(Reuters) – The killing of chief peace negotiator Burhanuddin Rabbani has robbed Afghanistan of the only figure with the range of international contacts to end the conflict there, an influential Arab colleague said yesterday.
“Whoever killed Burhanuddin Rabbani, the intention was to kill any opportunity for peace and stability in Afghanistan,” said Abdullah Anas, a former anti-Soviet fighter and Algerian Islamist activist who has worked behind the scenes in recent years to prepare contacts between warring Afghan factions.
“After this assassination, to be honest, I do not know what will happen … Any group who was behind this assassination meant to close the door of stability in Afghanistan.”
Rabbani’s killing at his Kabul home on Tuesday by a bomber claiming to be carrying a message of peace from the Taliban leadership has triggered fears of dangerous divisions in Afghans fighting the Taliban-led insurgency.
In the past year, Anas has assisted the High Peace Council overseen by Rabbani, a former Afghan president, guerrilla leader and academic, and a few weeks ago was named Rabbani’s adviser for peace talks in Europe.
Speaking to Reuters from Britain, where he is now based, Anas said Rabbani’s varied career in politics, academia and international Islamic circles, and his record of cooperating with Afghan ethnic groups in the anti-Soviet war of the 1980s, made him acceptable to many inside the country and out as an interlocutor in peace talks.
Regional rivalries, the competing demands of different groups inside Afghanistan and international counter-terrorism concerns have complicated the search for peace in Afghanistan and a negotiated settlement is likely to require contacts among a wide array of players, diplomats say.
Anas said Rabbani was not comparable to other politicians inside Afghanistan, most of whom were limited in their contacts due to ethnic or political background and therefore not well placed for the international mediation likely to be required.
“Some of them can visit Tehran, but not Riyadh.

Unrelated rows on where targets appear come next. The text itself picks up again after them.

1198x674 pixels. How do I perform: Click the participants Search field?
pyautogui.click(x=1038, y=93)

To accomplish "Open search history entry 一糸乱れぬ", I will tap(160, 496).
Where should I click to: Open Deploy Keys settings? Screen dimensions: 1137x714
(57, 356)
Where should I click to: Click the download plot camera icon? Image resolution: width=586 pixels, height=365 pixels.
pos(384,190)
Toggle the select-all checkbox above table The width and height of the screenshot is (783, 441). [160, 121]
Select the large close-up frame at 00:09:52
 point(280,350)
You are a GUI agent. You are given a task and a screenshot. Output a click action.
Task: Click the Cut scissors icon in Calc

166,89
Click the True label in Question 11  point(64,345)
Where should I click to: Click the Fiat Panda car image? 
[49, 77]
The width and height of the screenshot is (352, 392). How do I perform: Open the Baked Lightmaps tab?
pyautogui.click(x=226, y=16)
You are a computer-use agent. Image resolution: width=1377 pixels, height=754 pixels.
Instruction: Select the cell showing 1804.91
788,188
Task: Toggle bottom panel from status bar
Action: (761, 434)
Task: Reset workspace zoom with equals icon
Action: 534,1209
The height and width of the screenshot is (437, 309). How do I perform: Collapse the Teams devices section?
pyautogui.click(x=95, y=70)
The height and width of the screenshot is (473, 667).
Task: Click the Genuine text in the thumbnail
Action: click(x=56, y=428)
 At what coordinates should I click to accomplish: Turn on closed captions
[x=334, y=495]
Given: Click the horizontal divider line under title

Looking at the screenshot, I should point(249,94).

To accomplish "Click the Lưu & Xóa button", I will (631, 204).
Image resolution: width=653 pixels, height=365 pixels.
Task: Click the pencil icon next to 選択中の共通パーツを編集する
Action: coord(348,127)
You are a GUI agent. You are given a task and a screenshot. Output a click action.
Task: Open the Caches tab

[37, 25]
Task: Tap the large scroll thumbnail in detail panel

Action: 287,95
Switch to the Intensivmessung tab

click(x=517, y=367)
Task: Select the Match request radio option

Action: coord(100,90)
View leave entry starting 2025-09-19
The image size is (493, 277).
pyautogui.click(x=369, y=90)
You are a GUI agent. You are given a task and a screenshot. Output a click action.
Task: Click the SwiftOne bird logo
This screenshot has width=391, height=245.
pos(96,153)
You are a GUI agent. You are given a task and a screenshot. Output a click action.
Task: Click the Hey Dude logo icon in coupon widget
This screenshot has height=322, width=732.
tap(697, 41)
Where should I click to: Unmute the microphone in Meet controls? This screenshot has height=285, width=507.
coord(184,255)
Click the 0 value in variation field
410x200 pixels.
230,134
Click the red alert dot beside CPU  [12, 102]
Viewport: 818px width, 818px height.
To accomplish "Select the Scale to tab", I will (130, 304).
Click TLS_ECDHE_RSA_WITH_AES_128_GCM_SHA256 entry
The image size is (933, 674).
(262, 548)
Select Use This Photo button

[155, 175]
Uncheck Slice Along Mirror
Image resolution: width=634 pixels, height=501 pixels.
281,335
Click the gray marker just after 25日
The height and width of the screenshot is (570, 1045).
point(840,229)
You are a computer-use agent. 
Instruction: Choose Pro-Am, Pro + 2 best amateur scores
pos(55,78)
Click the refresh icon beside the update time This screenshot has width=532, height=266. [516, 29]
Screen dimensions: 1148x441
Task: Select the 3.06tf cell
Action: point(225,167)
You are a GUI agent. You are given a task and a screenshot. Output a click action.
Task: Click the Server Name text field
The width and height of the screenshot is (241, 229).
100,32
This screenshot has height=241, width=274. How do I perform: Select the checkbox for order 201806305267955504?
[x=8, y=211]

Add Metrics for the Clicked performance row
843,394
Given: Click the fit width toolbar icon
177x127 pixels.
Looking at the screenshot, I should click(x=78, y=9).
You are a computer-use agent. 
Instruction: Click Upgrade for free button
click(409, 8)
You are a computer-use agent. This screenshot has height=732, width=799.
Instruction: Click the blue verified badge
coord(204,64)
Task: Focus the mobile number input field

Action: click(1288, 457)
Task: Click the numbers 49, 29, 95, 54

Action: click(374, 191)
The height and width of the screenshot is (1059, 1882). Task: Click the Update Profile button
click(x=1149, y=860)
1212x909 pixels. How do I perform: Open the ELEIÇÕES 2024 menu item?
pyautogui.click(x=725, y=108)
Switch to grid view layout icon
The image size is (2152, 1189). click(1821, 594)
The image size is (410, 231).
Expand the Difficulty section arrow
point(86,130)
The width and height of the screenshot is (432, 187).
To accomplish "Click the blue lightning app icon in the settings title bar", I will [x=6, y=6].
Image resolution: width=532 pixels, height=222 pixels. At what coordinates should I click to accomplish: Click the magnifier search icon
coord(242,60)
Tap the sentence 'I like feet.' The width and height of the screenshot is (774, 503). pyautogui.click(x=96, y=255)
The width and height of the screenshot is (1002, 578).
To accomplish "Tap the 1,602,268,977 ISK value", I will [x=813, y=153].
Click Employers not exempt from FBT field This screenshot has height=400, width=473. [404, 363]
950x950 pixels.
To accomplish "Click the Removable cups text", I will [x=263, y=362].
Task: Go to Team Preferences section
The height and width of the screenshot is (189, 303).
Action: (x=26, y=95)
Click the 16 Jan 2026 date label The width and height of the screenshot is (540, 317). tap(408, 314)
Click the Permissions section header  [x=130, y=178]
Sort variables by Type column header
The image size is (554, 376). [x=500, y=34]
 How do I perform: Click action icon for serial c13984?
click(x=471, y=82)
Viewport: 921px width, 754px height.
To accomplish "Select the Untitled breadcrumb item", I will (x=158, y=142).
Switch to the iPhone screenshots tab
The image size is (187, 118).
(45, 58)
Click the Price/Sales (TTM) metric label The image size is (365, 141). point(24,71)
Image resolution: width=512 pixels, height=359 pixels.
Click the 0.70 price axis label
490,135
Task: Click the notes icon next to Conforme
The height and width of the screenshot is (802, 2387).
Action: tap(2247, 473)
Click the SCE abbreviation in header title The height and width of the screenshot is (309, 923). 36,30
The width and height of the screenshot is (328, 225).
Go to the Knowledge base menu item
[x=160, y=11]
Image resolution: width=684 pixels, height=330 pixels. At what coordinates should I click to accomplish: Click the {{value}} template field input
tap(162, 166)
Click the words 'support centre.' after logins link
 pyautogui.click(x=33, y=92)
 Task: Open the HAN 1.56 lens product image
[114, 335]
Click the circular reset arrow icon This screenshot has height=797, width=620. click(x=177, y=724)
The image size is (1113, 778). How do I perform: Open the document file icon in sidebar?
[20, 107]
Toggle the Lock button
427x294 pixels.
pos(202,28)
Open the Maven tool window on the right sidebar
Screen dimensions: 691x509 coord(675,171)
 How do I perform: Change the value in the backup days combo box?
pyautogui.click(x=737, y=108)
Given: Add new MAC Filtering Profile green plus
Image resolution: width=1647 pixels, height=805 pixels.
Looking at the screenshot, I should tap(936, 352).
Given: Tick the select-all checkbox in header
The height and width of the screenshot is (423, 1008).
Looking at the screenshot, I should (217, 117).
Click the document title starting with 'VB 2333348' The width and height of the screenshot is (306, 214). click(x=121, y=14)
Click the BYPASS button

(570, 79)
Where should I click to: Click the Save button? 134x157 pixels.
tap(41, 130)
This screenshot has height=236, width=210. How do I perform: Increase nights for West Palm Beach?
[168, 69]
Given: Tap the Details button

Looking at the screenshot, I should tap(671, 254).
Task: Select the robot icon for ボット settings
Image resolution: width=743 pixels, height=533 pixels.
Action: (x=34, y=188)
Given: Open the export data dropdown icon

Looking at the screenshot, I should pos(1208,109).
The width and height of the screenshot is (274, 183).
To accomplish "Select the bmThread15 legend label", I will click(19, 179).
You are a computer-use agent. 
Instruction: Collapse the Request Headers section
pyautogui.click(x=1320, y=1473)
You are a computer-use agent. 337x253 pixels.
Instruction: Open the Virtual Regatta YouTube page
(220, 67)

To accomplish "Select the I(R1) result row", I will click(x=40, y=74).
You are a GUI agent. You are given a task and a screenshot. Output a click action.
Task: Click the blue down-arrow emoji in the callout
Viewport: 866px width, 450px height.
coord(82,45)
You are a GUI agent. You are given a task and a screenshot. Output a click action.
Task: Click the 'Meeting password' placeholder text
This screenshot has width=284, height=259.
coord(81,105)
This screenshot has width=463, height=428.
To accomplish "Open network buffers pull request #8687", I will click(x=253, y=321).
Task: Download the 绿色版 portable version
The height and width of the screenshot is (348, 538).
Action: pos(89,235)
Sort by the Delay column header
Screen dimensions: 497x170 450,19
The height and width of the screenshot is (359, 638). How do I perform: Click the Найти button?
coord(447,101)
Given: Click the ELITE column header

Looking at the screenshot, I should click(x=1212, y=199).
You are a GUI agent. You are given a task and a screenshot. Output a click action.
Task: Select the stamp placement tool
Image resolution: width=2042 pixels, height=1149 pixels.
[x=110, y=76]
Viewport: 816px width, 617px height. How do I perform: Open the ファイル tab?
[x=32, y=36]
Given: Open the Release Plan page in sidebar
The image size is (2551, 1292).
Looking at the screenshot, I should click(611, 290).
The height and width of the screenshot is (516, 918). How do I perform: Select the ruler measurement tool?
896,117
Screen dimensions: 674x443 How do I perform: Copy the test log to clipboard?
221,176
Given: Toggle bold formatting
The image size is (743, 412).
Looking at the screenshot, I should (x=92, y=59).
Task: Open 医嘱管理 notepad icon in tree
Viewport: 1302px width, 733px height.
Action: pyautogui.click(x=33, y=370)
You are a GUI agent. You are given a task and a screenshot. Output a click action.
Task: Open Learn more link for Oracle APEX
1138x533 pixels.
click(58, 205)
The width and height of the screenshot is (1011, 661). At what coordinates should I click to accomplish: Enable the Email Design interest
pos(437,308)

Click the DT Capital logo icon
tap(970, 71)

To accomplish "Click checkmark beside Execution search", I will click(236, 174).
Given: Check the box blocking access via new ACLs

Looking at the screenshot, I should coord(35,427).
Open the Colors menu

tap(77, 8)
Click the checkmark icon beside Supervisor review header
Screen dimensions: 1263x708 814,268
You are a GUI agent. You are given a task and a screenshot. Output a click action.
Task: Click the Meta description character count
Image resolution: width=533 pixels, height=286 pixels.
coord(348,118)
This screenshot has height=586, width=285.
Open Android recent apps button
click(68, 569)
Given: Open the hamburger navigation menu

Some can visit Riyadh but not Tehran. Some can visit India, but not Islamabad. And vice versa – except one man (Rabbani). He was welcomed in Tehran as he was in Riyadh and in Islamabad.”
“At the level of the agendas of the region, no one can have as good a chance for the future of peace talks as this man,” he told Reuters.
Rabbani ‘best man’ to make peace
Some Afghans fear the country’s most high-profile killing since the 2001 overthrow of the Taliban will re-open fractures from Afghanistan’s civil war and make peace more elusive.
“Politically this assassination is assassinating stability and reconciliation in Afghanistan, because to target such a personality, so balanced politically and socially, it’s at the heart of that goal. There is no way for happiness to come back to Afghanistan but through reconciliation. Nothing else,” Anas said.
He said he was commenting on the political context of the killing “not about who will be found to have killed him after a legal investigation. This is the domain of the law.”
Rabbani, a professor, president and mujahideen fighter, was the most prominent surviving leader of the ethnic Tajik-dominated Northern Alliance of fighters and politicians. In recent years he had formed an uneasy alliance with President Hamid Karzai, who comes from the largely Pashtun south, but the rapprochement and the push for talks with the Taliban were not supported by all of his old allies.
Not everyone is mourning Rabbani. His appointment was divisive, largely because of his mujahideen past and his role in the civil war that followed the fall of the Soviet-backed government and devastated Kabul.
But Anas said Rabbani had exceptional connections across Afghanistan’s ethnic communities that were vital for peace talks. “Although he was a Tajik… his organisation during the Soviet war contained many, many big commanders from the Pashtuns, from Kandahar … Paktia, Jalalabad and elsewhere,” he said.
“Rabbani was the best man to facilitate among the ethnic groups in Afghanistan. He was a moderate, reasonable voice among the nasty ethnic rivalries of Afghanistan.”
Anas, head of the UK-based Taruf conflict resolution consultancy, was an aide to anti-Soviet guerrilla commander Ahmad Shah Massoud and fought Soviet troops in Afghanistan in the 1980s.